Auxiliary Quantile Forecasting with Linear Networks
Shayan Jawed, Lars Schmidt-Thieme

TL;DR
This paper introduces a multi-task linear network approach for quantile forecasting that leverages auxiliary tasks to improve accuracy across multiple quantiles and horizons, achieving state-of-the-art results.
Contribution
It presents a novel multi-task method combining implicit quantile learning with shared linear layers to enhance multi-horizon, multi-quantile forecasting accuracy.
Findings
Achieves state-of-the-art performance on deterministic forecasting benchmarks.
Modeling auxiliary quantile tasks improves forecast accuracy.

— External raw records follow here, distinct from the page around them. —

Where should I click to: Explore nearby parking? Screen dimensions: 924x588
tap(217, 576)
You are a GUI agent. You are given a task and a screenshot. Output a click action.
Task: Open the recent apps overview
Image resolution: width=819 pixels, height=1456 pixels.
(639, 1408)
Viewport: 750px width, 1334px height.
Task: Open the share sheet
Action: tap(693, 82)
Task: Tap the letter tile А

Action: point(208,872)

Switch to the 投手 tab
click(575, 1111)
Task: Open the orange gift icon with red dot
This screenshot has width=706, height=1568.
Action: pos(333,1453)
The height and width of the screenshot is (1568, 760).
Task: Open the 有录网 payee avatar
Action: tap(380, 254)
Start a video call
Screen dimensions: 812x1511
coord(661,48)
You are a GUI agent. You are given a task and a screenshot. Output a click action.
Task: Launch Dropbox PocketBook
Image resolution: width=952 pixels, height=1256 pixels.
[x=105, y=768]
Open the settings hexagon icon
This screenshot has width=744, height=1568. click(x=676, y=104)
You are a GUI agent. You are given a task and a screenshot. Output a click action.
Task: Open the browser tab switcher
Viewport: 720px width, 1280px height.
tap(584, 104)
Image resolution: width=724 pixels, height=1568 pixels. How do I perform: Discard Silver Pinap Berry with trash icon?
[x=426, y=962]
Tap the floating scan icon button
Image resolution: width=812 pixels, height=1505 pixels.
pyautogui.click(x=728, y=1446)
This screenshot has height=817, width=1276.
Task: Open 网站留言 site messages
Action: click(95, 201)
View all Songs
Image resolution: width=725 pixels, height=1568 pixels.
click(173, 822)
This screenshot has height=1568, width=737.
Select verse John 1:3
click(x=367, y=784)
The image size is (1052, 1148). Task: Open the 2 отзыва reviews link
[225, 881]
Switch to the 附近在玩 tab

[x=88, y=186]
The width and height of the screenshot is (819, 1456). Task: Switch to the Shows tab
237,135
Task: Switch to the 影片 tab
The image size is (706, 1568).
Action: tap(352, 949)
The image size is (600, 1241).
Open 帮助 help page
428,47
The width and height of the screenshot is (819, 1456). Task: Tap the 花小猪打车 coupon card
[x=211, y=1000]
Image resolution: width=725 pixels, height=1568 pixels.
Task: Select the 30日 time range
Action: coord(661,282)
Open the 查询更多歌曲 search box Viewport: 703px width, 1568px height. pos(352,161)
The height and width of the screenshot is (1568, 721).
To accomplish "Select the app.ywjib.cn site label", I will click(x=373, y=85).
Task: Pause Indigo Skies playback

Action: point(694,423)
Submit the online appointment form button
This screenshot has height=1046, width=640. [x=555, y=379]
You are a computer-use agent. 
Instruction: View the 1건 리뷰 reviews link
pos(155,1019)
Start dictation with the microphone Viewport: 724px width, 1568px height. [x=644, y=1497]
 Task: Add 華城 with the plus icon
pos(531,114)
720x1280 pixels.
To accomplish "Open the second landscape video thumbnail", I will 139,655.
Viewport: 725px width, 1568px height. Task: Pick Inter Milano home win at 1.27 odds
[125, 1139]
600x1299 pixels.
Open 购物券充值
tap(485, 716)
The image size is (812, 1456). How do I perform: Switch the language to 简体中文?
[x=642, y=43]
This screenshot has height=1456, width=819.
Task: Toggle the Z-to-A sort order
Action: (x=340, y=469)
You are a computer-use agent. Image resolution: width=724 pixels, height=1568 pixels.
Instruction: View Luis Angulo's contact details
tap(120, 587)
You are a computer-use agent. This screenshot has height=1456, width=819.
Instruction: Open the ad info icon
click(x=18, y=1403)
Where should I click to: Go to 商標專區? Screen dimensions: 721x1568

Jointly forecasting multiple quantiles and horizons benefits from shared representations.
Abstract
We propose a novel multi-task method for quantile forecasting with shared Linear layers. Our method is based on the Implicit quantile learning approach, where samples from the Uniform distribution are reparameterized to quantile values of the target distribution. We combine the implicit quantile and input time series representations to directly forecast multiple quantile estimations for multiple horizons jointly. Prior works have adopted a Linear layer for the direct estimation of all forecasting horizons in a multi-task learning setup. We show that following similar intuition from multi-task learning to exploit correlations among forecast horizons, we can model multiple quantile estimates as auxiliary tasks for each of the forecast horizon to improve forecast accuracy across the quantile estimates compared to modeling only a single quantile estimate. We show…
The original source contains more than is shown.